━━━━━ Document ━━━━━

The yogic trance state called ‘samadhi’ has several levels, including one that is known as ‘with seed’ and one ‘without seed’. The difference essentially is that the level ‘with seed’ means that it still retains the capacity to be broken by the intrusion of external stimuli and internal reaction or awakening of suppressed items in the consciousness.

On a similar note, the attempt to eliminate various movements, reactions, thoughts, emotions or feelings from the mind-life-body complex has to be seen as being ‘with seed’ unless and until these things are actually able to be eliminated from the subconscient level where they reside and remain ready to assert themselves when appropriately stirred up either through internal processes or external stimuli.

Sri Aurobindo writes; “It is a known psychological law that whatever is suppressed in the conscious mind remains in the subconscient being and recurs either in the waking state when the control is removed or else in sleep. Mental control by itself cannot eradicate anything entirely out of the being. The subconscient in the ordinary man includes the larger part of the vital being and the physical mind and also the secret body-consciousness.”

“The habit of strong recurrence of the same things in our physical consciousness, so that it is difficult to get rid of its habits, is largely due to a subconscient support. The subconscient is full of irrational habits.”

━━━━━ Data entries ━━━━━

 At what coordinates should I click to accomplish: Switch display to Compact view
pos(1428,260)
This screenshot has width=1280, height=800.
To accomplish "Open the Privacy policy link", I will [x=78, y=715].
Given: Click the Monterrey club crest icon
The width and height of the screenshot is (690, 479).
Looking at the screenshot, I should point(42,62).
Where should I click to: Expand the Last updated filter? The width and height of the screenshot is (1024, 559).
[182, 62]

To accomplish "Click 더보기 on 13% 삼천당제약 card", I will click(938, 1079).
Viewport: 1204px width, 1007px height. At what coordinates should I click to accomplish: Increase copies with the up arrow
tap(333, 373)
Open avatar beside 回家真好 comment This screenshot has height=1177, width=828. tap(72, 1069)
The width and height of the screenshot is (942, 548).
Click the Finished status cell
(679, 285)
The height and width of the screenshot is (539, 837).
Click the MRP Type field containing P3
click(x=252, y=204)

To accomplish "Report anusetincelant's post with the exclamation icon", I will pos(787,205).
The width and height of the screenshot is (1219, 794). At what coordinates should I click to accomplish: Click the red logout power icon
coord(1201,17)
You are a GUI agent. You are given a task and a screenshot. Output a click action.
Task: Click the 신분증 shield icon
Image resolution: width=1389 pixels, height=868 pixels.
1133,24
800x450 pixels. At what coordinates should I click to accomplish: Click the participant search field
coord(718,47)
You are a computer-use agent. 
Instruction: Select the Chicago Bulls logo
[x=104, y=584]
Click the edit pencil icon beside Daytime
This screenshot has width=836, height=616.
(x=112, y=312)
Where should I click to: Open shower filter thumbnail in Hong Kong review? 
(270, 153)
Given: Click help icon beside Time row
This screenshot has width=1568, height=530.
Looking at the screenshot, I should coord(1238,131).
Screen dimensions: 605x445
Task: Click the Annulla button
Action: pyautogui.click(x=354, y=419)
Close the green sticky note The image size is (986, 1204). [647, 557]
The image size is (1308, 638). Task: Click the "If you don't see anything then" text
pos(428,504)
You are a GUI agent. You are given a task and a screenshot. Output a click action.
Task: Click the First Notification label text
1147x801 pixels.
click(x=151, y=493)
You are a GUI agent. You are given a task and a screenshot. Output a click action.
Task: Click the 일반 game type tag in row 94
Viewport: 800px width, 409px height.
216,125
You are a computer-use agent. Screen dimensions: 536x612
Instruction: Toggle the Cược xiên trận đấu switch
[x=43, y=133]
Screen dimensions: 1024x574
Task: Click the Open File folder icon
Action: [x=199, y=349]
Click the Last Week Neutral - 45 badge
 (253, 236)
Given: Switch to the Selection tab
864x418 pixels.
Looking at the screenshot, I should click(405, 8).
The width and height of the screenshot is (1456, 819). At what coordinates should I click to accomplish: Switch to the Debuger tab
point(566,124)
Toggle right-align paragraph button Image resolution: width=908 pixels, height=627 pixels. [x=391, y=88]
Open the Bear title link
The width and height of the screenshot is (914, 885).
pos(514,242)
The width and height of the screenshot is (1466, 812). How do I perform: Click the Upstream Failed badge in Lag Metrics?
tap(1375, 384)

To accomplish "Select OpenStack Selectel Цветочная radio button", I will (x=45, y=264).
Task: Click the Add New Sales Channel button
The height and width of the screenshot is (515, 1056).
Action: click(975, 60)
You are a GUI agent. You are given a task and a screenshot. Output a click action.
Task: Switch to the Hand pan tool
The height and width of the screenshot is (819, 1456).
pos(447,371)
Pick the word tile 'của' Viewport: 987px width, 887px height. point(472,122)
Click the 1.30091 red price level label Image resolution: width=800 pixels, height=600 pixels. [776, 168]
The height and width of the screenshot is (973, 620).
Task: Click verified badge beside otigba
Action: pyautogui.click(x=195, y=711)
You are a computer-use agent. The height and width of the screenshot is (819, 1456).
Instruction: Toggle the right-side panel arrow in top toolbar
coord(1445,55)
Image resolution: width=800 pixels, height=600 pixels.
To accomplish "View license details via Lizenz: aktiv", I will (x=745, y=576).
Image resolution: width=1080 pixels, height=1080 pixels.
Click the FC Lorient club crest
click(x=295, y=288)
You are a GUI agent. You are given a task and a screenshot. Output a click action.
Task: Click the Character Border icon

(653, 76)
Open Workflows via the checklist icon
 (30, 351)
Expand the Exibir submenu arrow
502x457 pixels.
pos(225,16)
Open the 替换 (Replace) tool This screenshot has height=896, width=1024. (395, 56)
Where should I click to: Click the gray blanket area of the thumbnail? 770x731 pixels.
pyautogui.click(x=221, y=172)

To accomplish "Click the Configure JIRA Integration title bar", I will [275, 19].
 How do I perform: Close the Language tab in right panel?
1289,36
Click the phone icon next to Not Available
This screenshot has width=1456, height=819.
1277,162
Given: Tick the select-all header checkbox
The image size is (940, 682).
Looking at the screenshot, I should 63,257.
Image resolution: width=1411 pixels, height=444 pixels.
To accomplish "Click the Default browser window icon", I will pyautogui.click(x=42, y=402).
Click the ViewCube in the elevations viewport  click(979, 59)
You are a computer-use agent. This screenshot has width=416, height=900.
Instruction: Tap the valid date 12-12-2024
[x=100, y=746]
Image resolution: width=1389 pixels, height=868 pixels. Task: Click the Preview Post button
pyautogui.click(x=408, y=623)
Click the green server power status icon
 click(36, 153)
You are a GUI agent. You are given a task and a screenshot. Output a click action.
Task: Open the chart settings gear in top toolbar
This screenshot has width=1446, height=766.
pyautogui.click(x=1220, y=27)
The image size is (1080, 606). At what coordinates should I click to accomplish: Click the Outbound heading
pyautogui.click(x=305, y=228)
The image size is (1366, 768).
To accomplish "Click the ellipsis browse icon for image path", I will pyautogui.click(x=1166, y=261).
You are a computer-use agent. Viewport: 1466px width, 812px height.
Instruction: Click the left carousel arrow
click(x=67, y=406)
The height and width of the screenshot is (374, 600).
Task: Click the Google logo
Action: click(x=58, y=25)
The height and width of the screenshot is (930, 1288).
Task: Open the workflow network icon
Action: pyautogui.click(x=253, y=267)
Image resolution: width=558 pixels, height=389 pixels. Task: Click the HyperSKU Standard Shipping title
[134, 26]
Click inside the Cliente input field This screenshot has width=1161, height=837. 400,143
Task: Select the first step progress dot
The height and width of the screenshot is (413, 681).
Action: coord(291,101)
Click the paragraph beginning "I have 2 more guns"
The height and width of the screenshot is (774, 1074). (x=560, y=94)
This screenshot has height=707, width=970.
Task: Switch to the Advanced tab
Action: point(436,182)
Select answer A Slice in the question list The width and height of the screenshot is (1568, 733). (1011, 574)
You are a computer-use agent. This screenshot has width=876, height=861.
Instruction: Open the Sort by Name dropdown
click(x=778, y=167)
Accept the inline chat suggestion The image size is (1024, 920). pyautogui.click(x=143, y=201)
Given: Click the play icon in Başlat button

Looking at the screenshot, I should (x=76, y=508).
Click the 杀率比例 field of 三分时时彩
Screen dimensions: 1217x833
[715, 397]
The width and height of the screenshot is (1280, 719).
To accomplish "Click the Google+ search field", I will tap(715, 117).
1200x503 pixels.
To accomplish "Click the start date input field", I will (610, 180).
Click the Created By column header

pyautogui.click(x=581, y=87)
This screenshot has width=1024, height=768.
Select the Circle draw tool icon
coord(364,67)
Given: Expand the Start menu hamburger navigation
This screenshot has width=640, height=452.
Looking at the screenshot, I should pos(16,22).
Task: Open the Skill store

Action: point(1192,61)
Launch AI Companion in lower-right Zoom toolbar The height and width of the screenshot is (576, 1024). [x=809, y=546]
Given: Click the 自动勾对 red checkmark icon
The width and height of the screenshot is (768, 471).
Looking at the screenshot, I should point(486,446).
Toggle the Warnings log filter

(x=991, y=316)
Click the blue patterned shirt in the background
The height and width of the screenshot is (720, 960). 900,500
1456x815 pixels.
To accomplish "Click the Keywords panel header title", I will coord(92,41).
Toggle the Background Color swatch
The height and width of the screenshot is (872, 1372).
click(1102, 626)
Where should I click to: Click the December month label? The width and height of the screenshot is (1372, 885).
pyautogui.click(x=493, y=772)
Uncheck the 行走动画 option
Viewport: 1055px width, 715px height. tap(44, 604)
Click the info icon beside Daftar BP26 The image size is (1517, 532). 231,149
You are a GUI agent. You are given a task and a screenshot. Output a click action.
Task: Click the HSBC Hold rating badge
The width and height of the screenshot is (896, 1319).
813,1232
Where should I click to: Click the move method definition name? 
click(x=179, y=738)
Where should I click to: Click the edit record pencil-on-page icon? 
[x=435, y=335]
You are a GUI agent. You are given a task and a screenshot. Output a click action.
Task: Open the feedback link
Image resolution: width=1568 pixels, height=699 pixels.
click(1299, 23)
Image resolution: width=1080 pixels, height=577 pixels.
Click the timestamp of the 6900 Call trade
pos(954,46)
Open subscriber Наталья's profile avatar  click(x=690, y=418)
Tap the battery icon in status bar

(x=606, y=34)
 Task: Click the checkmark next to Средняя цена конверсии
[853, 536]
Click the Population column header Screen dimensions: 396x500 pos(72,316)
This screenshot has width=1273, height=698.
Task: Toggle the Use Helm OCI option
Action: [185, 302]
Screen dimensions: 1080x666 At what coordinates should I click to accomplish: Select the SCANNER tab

━━━━━

◆ Written tasks ◆
A - Return the part of the samadhi passage starting with "The yogic trance" and going on through "in the consciousness.".
B - According to the samadhi passage, what is the subconscient full of?
The rows have nothing to do with this.

◆ Task-by-task answers ◆
A -
The yogic trance state called ‘samadhi’ has several levels, including one that is known as ‘with seed’ and one ‘without seed’. The difference essentially is that the level ‘with seed’ means that it still retains the capacity to be broken by the intrusion of external stimuli and internal reaction or awakening of suppressed items in the consciousness.

B - Irrational habits.